Technically if something is crawlable, regardless of whatever “protection” you put in the way, a search engine will find it. Whether they react to it by not adding it to an index is another thing. These techniques tend to work, but don’t be surprised if something slips through- if it does there are options for that too.
The types of page/content that people want to remain un-indexed are usually:
- PPC Landing pages- e.g. keeping these from the organic SERPs stops PPC data getting skewed
- Downloadable versions of site content- e.g. PDF data sheets or case studies
- Print friendly pages
…you will often see those options in a page’s footer:

There are other reasons as well. Here’s one that sometimes crops up when dealing with coding for accessibility and the DDA.
Sometimes accessibility considerations aren’t handled well. For example, if a site offers various font size versions of pages BUT they are coded so that each font size has its own version of the page it may produce URLs like this:
http://www.website.com/responsibility/style=styles-regular
http://www.website.com/responsibility/style=styles-medium
http://www.website.com/responsibility/style=styles-large
…so there could be 3 versions of every site page, 4 if the base page and the “regular” co-exist.
Fixing it
Preventing these pages being crawled can be tackled by using the SEO’s best mate, the robots.txt. There are loads of good resources out there on how to define and write functional robots.txts, so I won’t delve too deep.
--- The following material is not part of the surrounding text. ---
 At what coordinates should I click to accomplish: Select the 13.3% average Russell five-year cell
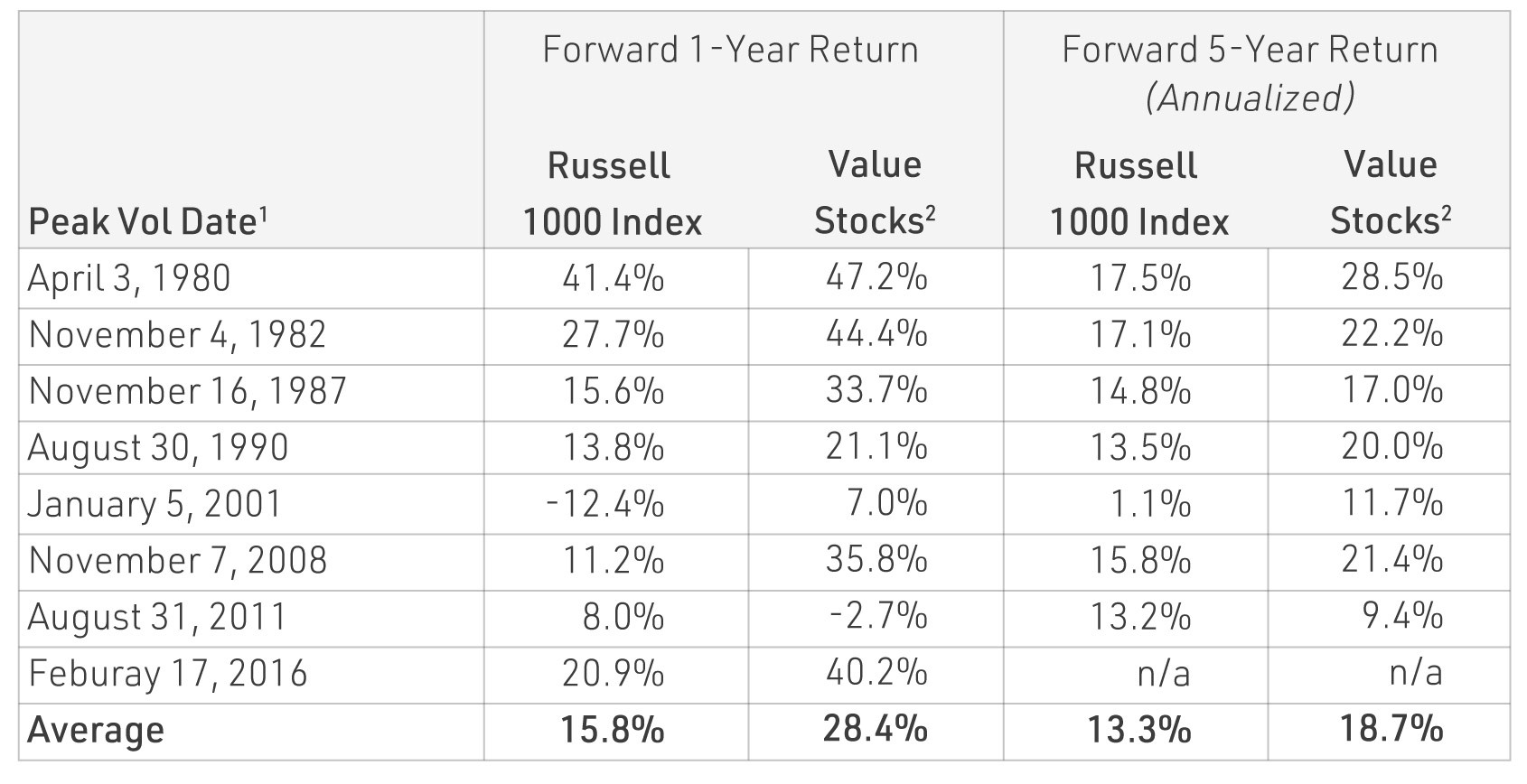[x=1139, y=730]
What is important is that you can identify the pages that you don’t want indexed, and then justify to yourself that their exclusion would be beneficial.
There is also the option to use meta tags on individual pages, again this is well documented elsewhere.
Now, what if you are starting from fresh? You’ve found pages you don’t want found and you’ve set up your preventative measures, how can you get pages un-indexed, delisted, removed from the SERPs?
Google Webmaster Tools offers help in the form of its URL removal request option. From the Site configuration options got to Crawler access, and then to the Remove URL tab:

Before you start making removal requests it would be useful to understand that it is not a guaranteed process, and that some sites and people have problems- at least according to the forum.